By Catherine Belton and Charles Clover
As economic crisis begins to take its toll in the shape of employment and rising inflation, Vladimir Putin, the prime minister, sought to reassure Russians by hosting a live three-hour call-in show on TV yesterday.
Fielding questions about everything from Nato to unemployment benefits to Christmas trees, he made few new policy pronouncements but projected the impression that a strong man was at the helm and knew what to do.
Russia's central bank would continue to defend the rouble from "sharp swings" in the exchange rate, he said. He reiterated the line that other politicians have taken that the state might take stakes in Russia's large companies to protect them from bankruptcy.
For people who had lost their jobs and had to pay off mortgages, Mr Putin announced the federal mortgage agency would take over loans from commercial banks and not demand early repayment. He promised large-scale help for the mounting number of unemployed.
Among the 1.3m calls, no concern was too minuscule to be dealt with. The people of the small Siberian town of Pokrovska wanted a sports centre built. "We will absolutely try to react" he told the audience.
A caller from the eastern province of Bashkyria complained that his sister had been deprived of her invalidity benefits. "It must have been a mistake. We'll see what we can do," Mr Putin assured him.
The majority of callers were worried about the economy, rising inflation and unemployment. Russians were either uninterested in speculation that Mr Putin planned to return prematurely to the presidency, or the questions were filtered out.

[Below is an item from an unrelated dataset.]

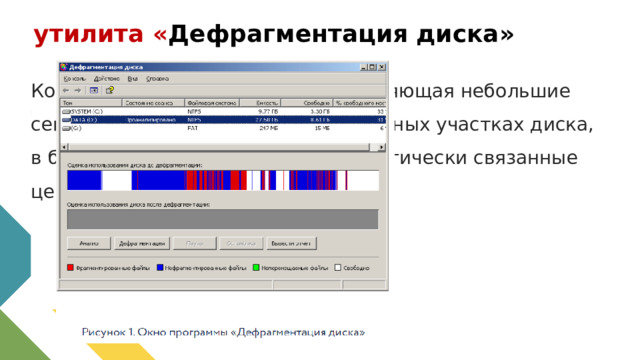Select the SYSTEM (C:) drive icon

[66, 111]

Call-in shows were a regular feature of Mr Putin's eight years as president, and his decision to continue them after stepping down to become prime minister last May signals that he still has the unrivalled aura as a "father of the nation", according to Masha Lipman, a political analyst at the Carnegie Moscow Institute.
The show, usually held once a year, "emphasises the paternalistic nature of the regime", she said. "It is a style of government in which the most important thing is the rapport between the top decision-taker and the people. Many of those questions were local or even individual. And people have their own legislators. They have federal legislators they voted for, they have their own governors and yet there is this sense that maybe the only way to get a problem solved is to get through to the supreme authority."
Mr Putin was asked to offer his opinion on what kind of Christmas tree should someone buy ("artificial Christmas trees can also be entertaining"), and a young girl named Dasha called from Buryatia to ask for a new dress for the new year. "New year is a time to think not only of what you want but what your grandmother wants as well," said Mr Putin, before inviting the girl's family to Moscow.
From the southern city of Nizhny Novgorod, a mother called to complain that a subsidised baby food clinic had been closed. A half hour after the show, the governor of the province announced the miraculous resolution of the problem.
Questions by e-mail and text scrolled across the bottom of the screen during the three-hour show. "Is it true that we are expecting famine?" read one text. "How will you confront the military power of the United States?" asked another.
In fact, it was only after the show, answering journalists' questions offstage, that Mr Putin made any real news, denying speculation that he might come back to power prematurely, possibly as early as next year, in an orchestrated handover whereby Dmitry Medvedev, the president, would stand down.
Mr Putin quashed this, saying he would only think about running for the presidency in 2012. However, even though he is not the president, said Ms Lipman: "I think by doing this show he consolidates the image of the topmost person in charge."